Oligoarticular juvenile idiopathic arthritis (formerly called pauciarticular juvenile idiopathic arthritis or pauciarthritis) is a subtype of juvenile idiopathic arthritis that involves fewer than five joints. Oligoarticular juvenile idiopathic arthritis is the most prevalent juvenile idiopathic arthritis subtype. It comprises about 50% of all juvenile idiopathic arthritis patients in North America and Europe.
Oligoarticular juvenile idiopathic arthritis is further subdivided into:
- Persistent oligoarthritis: There is no additional joint involvement beyond the initial six months of illness and symptoms.
- Extended oligoarthritis: Additional joint involvement occurs after the initial six months of illness and eventually more than four joints are involved.
While there is no solid way to predict which children will go on to develop the extended type, there are disease characteristics that seem to increase the likelihood, including symmetric joint involvement, ankle or wrist involvement (or both the ankle and wrist), and an elevated erythrocyte sedimentation rate in the first six months.
Typical Characteristics and Symptoms
The peak age of onset of oligoarticular juvenile idiopathic arthritis is 2 to 4 years old in white children from the United States and Europe. Girls are more commonly affected than boys (3 to 1). The onset of oligoarticular juvenile idiopathic arthritis is much less common in children who are over 5 years old, and onset is rare in children who are 10 years of age or older.

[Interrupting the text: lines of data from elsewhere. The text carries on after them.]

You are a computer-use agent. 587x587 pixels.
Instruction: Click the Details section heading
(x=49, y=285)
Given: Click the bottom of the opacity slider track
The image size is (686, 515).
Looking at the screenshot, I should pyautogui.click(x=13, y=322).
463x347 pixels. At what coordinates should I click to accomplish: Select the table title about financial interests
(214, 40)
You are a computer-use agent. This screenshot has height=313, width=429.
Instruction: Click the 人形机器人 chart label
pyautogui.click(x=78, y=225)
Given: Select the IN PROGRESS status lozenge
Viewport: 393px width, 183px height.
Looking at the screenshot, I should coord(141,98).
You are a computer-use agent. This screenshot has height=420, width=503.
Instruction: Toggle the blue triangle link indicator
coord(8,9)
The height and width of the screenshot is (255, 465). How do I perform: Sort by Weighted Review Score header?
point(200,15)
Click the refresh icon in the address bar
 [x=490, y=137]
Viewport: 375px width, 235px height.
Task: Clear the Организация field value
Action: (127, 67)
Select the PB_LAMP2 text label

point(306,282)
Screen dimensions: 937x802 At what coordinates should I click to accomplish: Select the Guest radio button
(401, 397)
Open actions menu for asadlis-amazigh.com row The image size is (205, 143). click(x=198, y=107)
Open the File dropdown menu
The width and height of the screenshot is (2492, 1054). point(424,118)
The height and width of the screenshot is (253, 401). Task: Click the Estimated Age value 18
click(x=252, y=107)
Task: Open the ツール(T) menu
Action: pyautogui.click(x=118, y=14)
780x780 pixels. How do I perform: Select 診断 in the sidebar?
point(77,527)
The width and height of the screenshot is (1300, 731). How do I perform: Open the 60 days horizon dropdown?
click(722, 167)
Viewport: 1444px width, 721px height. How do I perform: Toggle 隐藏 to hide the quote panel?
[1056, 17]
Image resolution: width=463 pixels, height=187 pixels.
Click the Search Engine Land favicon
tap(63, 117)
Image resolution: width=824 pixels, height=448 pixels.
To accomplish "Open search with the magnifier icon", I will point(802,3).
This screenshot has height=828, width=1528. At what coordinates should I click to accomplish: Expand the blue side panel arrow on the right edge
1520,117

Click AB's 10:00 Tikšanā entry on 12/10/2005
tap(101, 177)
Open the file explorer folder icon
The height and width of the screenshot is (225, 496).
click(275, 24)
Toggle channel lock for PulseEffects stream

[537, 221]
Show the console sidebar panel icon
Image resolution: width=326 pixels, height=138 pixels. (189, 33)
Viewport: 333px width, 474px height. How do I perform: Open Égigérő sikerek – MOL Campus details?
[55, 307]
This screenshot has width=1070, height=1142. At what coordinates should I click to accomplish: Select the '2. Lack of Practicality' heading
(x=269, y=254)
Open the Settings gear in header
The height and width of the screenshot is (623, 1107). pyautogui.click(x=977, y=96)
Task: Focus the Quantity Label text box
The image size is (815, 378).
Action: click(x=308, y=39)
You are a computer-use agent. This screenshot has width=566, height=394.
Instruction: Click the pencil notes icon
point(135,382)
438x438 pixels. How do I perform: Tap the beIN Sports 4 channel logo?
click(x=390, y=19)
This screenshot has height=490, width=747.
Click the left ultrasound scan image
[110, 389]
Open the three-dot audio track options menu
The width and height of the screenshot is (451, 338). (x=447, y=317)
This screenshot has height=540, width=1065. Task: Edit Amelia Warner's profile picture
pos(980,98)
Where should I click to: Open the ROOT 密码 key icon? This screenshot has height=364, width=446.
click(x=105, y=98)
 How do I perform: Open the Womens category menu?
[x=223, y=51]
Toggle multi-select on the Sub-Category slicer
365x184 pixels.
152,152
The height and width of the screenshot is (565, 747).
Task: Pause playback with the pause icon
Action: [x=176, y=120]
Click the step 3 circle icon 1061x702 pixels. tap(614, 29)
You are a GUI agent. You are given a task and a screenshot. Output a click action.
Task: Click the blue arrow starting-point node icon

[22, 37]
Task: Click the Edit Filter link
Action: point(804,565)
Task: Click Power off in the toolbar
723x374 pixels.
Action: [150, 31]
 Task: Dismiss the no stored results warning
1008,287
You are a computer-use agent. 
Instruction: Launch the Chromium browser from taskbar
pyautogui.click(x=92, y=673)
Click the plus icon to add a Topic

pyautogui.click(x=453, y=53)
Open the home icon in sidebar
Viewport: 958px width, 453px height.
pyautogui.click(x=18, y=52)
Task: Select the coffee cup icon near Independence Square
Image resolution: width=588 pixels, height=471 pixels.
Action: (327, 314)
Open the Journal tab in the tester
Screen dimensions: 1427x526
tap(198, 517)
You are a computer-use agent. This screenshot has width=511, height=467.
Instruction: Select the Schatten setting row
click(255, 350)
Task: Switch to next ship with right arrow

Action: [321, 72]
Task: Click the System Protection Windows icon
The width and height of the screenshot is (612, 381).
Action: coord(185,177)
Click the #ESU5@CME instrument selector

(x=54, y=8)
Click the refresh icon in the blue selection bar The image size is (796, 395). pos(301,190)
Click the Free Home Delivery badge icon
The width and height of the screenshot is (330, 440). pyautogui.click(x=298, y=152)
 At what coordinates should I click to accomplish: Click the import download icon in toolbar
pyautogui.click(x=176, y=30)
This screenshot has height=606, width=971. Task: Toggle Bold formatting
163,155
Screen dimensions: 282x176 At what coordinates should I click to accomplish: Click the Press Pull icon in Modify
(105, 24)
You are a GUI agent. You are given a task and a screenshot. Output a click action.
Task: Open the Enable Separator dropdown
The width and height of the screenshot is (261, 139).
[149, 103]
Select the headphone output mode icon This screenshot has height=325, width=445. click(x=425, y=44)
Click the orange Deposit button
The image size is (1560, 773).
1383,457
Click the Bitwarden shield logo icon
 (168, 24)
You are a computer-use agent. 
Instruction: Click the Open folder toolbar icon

Usually, with the onset of oligoarticular juvenile idiopathic arthritis, there is asymmetric joint involvement that affects one or two large joints. The knee is the most common joint affected. The ankle, wrist, and digits are the next most commonly involved joints.
Systemic symptoms (e.g., fever, rash) are rare, as is involvement of the hip and back. If a child has systemic involvement or involvement of the hip or back, a re-evaluation is indicated and reconsideration of the diagnosis.
While you might expect pain to be the most pronounced initial symptom of oligoarticular juvenile idiopathic arthritis, typically onset is more subtle. A parent may notice that their child has a limp, a reluctance to walk or run, or swelling of the affected joint.
Approximately 70% to 80% of children with persistent oligoarticular juvenile idiopathic arthritis and 80% to 95% with extended oligoarticular juvenile idiopathic arthritis have a positive ANA test. The ANA titers are typically low to moderate. In ANA positive patients with oligoarticular juvenile idiopathic arthritis, there is a greater risk of developing uveitis. Also, most children with oligoarticular juvenile idiopathic arthritis have normal or mildly elevated CRP and sedimentation rate, normal white blood cell counts, and anemia (mild).
Regarding uveitis, there are laboratory tests that help predict the severity of anterior uveitis in children with oligoarticular juvenile idiopathic arthritis. The tests do not predict the onset, however. The tests may include an a2-globulin level in the serum, as well as HLA antigens (HLA-A19, HLA-B22, HLA-DR9).
The treatment of extended oligoarticular juvenile idiopathic arthritis is much like that of rheumatoid factor positive or rheumatoid factor negative polyarticular juvenile idiopathic arthritis. The similarity in treatment is due to the polyarticular involvement.
For persistent oligoarticular juvenile idiopathic arthritis, a step approach is usually employed:
- Treatment with an NSAID (with or without an intra-articular steroid injection)
- Methotrexate is tried if response to intra-articular steroid injections is inadequate
- TNF inhibitor can be added, with or without methotrexate, if methotrexate alone is insufficient
Azulfidine (sulfasalazine) and Plaquenil (hydroxychloroquine) may be used together as an alternative plan. Remission (either partial or complete) of oligoarticular juvenile idiopathic arthritis can be achieved in most extended oligoarticular juvenile idiopathic arthritis patients with the use of methotrexate.